Problem statement
Reproduce the records verbatim, starting from the first line and running through the line that contains "Image resolution: width=914", with both of those lines included.

--------------------------------

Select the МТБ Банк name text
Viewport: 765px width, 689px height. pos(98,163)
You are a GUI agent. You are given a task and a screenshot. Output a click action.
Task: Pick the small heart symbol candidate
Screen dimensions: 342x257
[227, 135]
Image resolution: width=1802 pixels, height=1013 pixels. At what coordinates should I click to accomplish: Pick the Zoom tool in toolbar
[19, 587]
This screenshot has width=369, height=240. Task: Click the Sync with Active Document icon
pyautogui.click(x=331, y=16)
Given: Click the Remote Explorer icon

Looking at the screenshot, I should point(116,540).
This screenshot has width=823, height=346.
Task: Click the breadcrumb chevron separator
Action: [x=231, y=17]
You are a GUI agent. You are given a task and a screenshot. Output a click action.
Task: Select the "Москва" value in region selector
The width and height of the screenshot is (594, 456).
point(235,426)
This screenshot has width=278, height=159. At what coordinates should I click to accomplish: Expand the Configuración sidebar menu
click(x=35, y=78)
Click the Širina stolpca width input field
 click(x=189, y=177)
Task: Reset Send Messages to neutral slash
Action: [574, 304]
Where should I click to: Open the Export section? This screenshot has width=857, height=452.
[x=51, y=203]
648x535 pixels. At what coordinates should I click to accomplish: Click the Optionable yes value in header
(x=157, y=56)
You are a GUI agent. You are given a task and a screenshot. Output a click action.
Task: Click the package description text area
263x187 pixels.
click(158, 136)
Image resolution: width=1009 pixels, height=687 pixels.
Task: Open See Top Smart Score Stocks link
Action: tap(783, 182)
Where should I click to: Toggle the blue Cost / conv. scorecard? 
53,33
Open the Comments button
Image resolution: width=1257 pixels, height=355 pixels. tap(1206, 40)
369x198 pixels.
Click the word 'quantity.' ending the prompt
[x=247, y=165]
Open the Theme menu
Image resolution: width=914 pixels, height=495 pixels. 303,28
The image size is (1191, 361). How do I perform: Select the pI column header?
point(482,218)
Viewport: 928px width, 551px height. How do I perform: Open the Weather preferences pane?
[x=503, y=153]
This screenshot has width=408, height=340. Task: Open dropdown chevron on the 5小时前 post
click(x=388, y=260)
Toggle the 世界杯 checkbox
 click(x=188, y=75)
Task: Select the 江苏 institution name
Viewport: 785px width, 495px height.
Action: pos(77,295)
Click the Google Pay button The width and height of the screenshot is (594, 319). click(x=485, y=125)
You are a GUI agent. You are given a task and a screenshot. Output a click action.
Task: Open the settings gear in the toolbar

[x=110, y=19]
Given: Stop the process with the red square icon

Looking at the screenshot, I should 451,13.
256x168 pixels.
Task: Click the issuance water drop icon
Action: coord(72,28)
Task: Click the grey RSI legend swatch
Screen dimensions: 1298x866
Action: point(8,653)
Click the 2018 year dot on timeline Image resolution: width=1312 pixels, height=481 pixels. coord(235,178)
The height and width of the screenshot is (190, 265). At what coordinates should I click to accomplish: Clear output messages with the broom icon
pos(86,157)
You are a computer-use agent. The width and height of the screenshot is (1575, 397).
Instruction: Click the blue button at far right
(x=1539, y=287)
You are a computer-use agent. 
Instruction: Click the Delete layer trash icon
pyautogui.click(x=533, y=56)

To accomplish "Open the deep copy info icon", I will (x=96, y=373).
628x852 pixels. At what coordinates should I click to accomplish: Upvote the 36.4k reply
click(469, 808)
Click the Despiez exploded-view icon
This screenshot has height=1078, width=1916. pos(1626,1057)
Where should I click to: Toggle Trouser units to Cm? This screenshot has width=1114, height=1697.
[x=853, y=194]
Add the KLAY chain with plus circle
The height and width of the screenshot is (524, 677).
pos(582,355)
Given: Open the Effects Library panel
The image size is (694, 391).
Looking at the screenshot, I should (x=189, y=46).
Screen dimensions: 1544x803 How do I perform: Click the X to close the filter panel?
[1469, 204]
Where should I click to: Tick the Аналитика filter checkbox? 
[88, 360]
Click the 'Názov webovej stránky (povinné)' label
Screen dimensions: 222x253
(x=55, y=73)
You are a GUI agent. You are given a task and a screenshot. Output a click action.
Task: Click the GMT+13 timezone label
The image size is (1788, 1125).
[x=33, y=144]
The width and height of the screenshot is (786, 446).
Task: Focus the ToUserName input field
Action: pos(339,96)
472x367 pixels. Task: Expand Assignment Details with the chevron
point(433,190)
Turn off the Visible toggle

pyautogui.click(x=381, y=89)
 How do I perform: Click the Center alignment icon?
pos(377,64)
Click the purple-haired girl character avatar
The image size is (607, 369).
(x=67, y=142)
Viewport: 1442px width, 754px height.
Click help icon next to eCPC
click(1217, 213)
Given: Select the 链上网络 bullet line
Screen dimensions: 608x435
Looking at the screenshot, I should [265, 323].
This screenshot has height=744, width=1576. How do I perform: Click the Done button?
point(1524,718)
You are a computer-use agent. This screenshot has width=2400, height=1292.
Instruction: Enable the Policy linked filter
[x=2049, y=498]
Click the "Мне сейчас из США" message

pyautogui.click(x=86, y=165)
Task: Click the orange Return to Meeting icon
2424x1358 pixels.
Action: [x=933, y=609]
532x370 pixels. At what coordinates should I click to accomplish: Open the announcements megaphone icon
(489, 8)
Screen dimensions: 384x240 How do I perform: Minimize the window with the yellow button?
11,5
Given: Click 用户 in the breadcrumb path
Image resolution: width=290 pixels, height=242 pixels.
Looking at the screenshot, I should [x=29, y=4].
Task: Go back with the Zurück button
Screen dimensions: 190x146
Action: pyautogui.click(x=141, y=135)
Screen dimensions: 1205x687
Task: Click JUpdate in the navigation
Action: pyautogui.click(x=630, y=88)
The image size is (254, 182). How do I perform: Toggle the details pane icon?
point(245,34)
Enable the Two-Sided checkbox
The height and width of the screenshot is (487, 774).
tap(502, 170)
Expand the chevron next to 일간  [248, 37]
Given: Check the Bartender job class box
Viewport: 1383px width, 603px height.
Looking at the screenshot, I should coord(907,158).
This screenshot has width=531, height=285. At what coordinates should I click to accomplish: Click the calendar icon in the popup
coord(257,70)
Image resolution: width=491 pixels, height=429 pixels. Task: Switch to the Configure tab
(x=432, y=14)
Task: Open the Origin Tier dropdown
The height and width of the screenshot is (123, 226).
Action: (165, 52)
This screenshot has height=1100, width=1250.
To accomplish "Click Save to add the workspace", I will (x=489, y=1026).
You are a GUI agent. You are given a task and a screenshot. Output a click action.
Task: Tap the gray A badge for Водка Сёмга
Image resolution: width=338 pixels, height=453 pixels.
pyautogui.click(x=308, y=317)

--------------------------------

Full answer
Select the МТБ Банк name text
Viewport: 765px width, 689px height. pos(98,163)
You are a GUI agent. You are given a task and a screenshot. Output a click action.
Task: Pick the small heart symbol candidate
Screen dimensions: 342x257
[227, 135]
Image resolution: width=1802 pixels, height=1013 pixels. At what coordinates should I click to accomplish: Pick the Zoom tool in toolbar
[19, 587]
This screenshot has width=369, height=240. Task: Click the Sync with Active Document icon
pyautogui.click(x=331, y=16)
Given: Click the Remote Explorer icon

Looking at the screenshot, I should point(116,540).
This screenshot has width=823, height=346.
Task: Click the breadcrumb chevron separator
Action: [x=231, y=17]
You are a GUI agent. You are given a task and a screenshot. Output a click action.
Task: Select the "Москва" value in region selector
The width and height of the screenshot is (594, 456).
point(235,426)
This screenshot has width=278, height=159. At what coordinates should I click to accomplish: Expand the Configuración sidebar menu
click(x=35, y=78)
Click the Širina stolpca width input field
 click(x=189, y=177)
Task: Reset Send Messages to neutral slash
Action: [574, 304]
Where should I click to: Open the Export section? This screenshot has width=857, height=452.
[x=51, y=203]
648x535 pixels. At what coordinates should I click to accomplish: Click the Optionable yes value in header
(x=157, y=56)
You are a GUI agent. You are given a task and a screenshot. Output a click action.
Task: Click the package description text area
263x187 pixels.
click(158, 136)
Image resolution: width=1009 pixels, height=687 pixels.
Task: Open See Top Smart Score Stocks link
Action: tap(783, 182)
Where should I click to: Toggle the blue Cost / conv. scorecard? 
53,33
Open the Comments button
Image resolution: width=1257 pixels, height=355 pixels. tap(1206, 40)
369x198 pixels.
Click the word 'quantity.' ending the prompt
[x=247, y=165]
Open the Theme menu
Image resolution: width=914 pixels, height=495 pixels. 303,28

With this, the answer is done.